## TASK DETAILS:
Leave out the pictures, and reproduce exactly the lines from the line containing "Unlock the PlaceGuidanceMessageClient" through the final line of the entries.

## ENTRIES SUPPLIED:
◆ ◆ ◆ ◆
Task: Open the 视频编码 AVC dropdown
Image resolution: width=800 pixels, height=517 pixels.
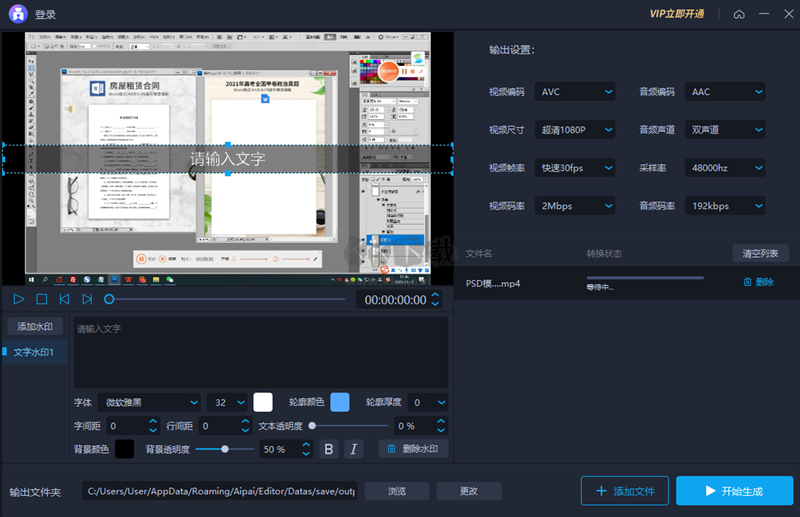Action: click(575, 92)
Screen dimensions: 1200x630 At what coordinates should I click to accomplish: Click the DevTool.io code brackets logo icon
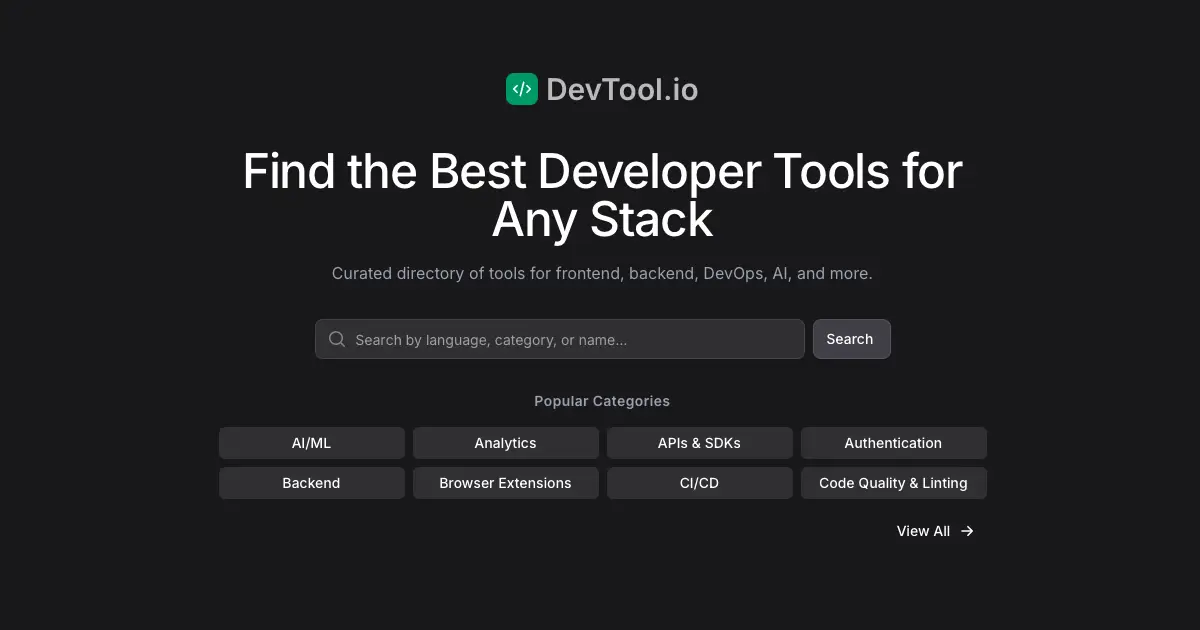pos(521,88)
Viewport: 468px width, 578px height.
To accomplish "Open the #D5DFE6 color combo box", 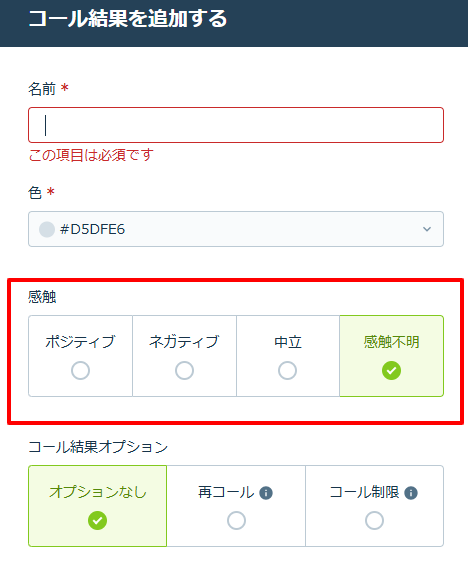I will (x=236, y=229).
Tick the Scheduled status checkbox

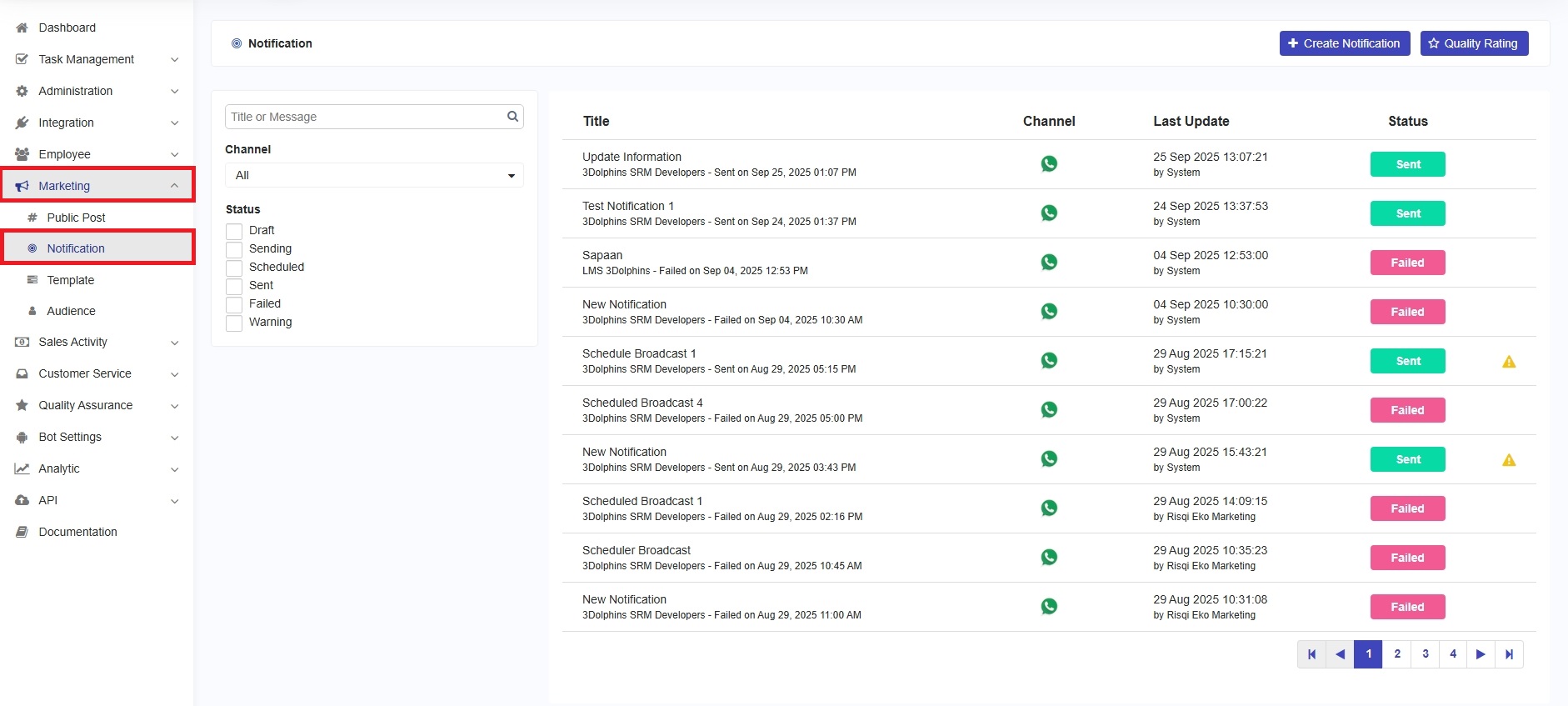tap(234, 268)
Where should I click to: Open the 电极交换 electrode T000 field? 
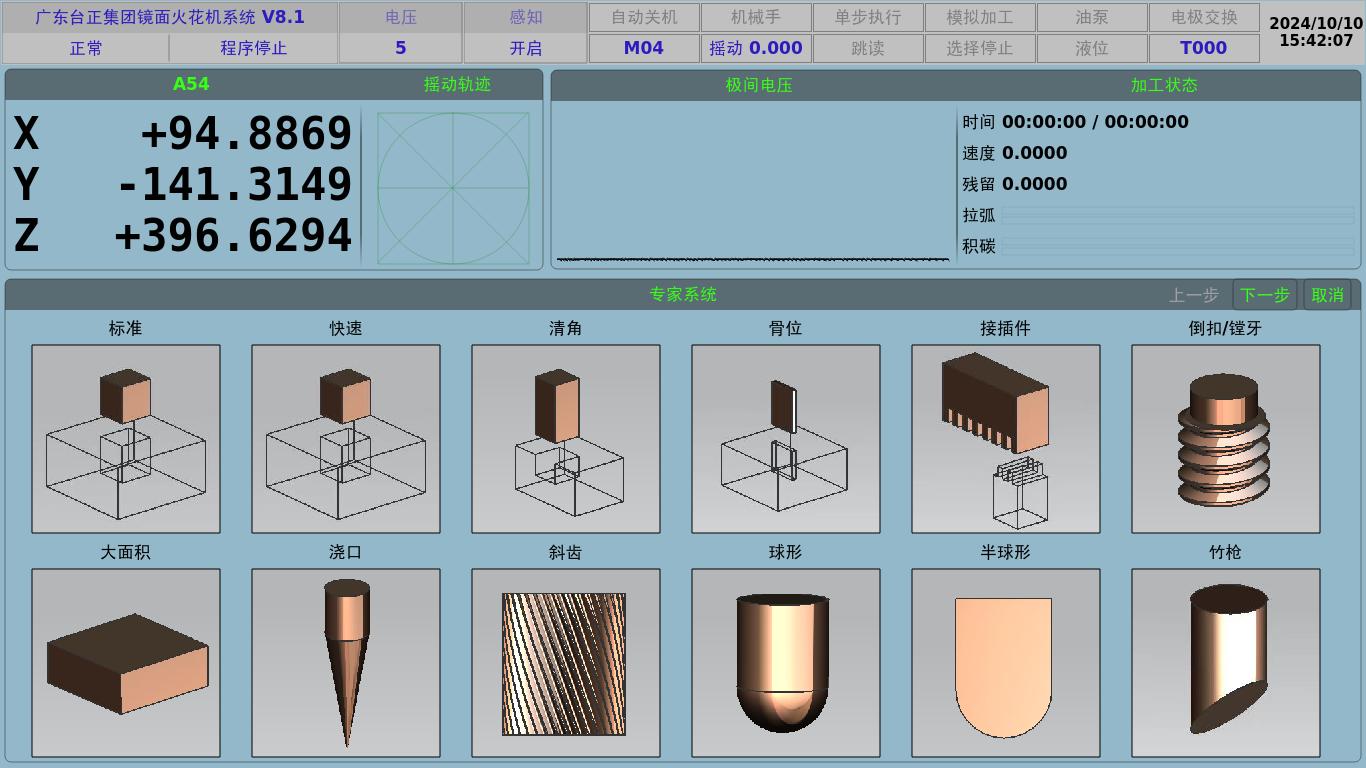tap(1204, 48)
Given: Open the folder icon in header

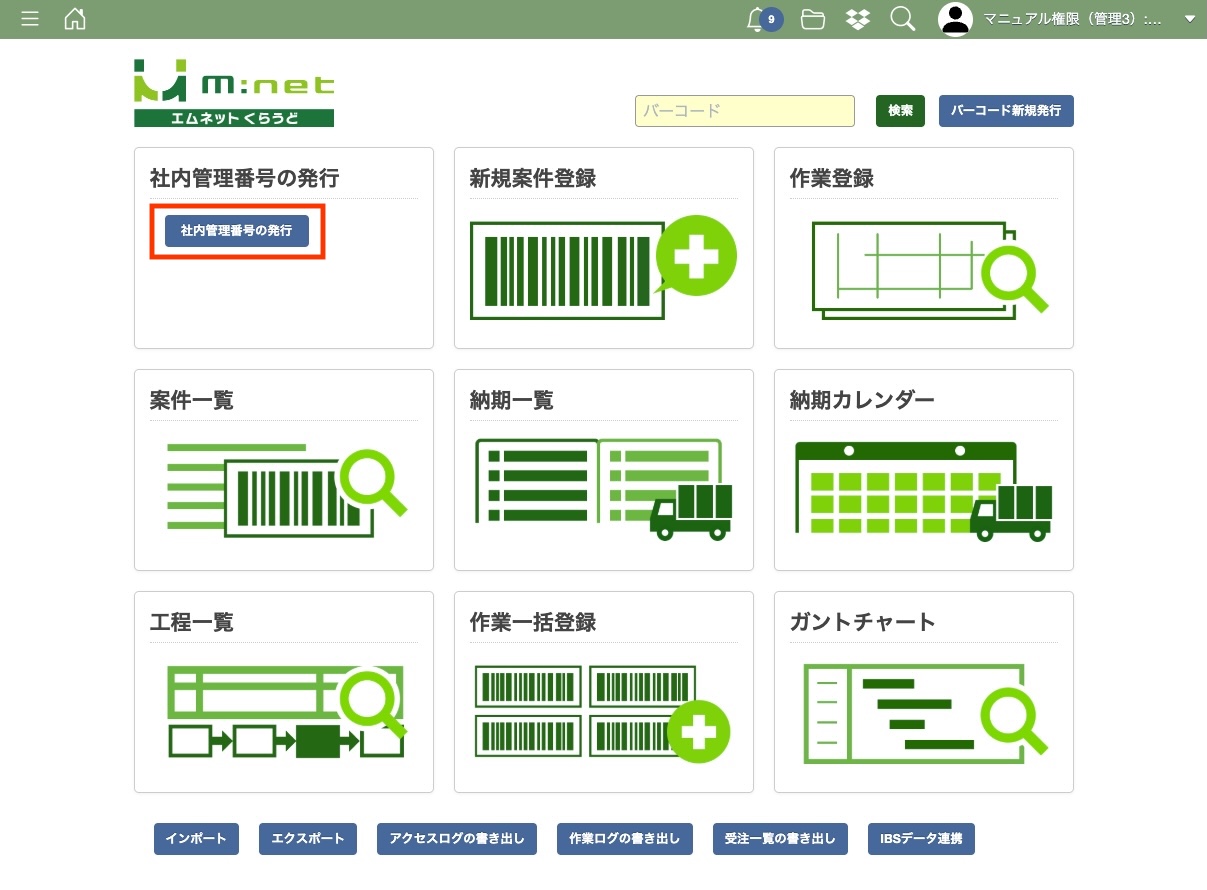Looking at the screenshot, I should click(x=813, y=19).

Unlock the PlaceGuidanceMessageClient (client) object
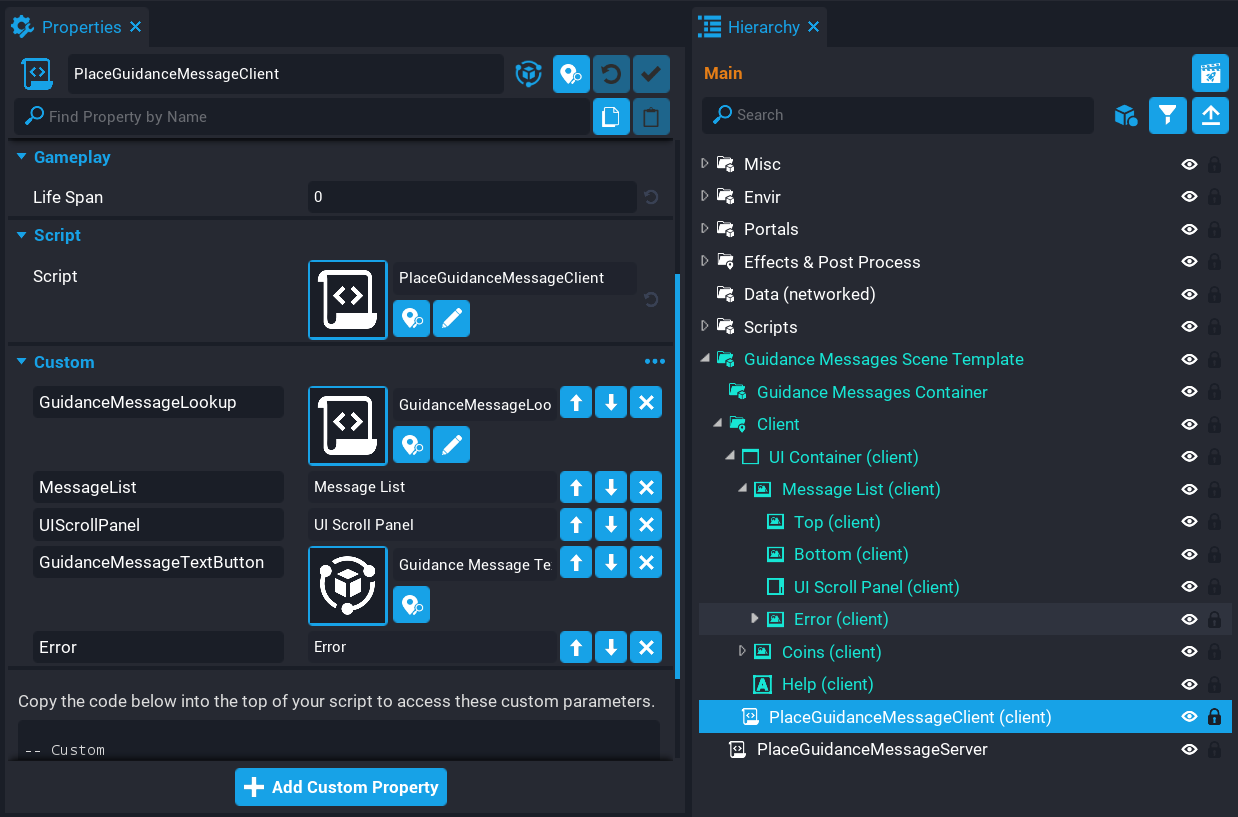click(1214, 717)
◆ ◆ ◆ ◆
## TASK OUTPUT:
Unlock the PlaceGuidanceMessageClient (client) object
click(1214, 717)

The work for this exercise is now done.